== Your task ==
Please count the lines below that contain the string "button" with matching case, and reply with only that number.
** BEGIN **
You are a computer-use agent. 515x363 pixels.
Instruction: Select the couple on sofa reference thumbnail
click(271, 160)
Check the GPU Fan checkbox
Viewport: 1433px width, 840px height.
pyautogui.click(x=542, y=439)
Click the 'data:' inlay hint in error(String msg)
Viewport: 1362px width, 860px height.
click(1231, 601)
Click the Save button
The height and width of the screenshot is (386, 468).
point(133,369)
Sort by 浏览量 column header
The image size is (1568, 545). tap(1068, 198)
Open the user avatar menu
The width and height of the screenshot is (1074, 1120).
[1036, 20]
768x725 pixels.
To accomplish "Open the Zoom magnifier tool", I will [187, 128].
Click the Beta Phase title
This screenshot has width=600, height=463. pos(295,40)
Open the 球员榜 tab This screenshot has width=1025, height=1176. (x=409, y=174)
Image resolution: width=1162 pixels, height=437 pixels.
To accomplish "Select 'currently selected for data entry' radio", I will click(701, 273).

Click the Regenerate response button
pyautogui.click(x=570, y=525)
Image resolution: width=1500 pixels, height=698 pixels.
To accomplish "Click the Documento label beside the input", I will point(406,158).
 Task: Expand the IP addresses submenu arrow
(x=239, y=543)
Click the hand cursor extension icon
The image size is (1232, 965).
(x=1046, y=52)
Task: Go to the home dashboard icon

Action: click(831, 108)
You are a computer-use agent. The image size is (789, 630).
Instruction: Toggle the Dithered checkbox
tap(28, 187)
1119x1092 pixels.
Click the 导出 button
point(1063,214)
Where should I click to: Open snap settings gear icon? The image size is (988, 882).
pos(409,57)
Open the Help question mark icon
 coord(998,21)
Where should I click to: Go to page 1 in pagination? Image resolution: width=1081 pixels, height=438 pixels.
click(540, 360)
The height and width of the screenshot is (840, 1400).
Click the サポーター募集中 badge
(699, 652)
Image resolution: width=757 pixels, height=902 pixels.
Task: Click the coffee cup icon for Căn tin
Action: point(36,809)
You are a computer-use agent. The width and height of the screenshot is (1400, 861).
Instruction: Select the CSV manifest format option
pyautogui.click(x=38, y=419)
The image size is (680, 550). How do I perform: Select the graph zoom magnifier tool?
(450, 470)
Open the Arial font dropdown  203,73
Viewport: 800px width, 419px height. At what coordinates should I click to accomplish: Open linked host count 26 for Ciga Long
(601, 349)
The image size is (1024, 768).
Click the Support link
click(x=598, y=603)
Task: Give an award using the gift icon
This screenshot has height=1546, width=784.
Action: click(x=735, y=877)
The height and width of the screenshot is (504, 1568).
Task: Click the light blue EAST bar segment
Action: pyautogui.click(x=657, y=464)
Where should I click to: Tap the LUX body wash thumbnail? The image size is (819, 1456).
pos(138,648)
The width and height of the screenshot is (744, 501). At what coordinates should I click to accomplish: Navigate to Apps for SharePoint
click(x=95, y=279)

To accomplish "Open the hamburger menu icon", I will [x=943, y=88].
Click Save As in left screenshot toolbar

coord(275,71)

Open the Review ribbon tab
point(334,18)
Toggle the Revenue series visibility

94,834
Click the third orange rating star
** END **
== Reply ==
3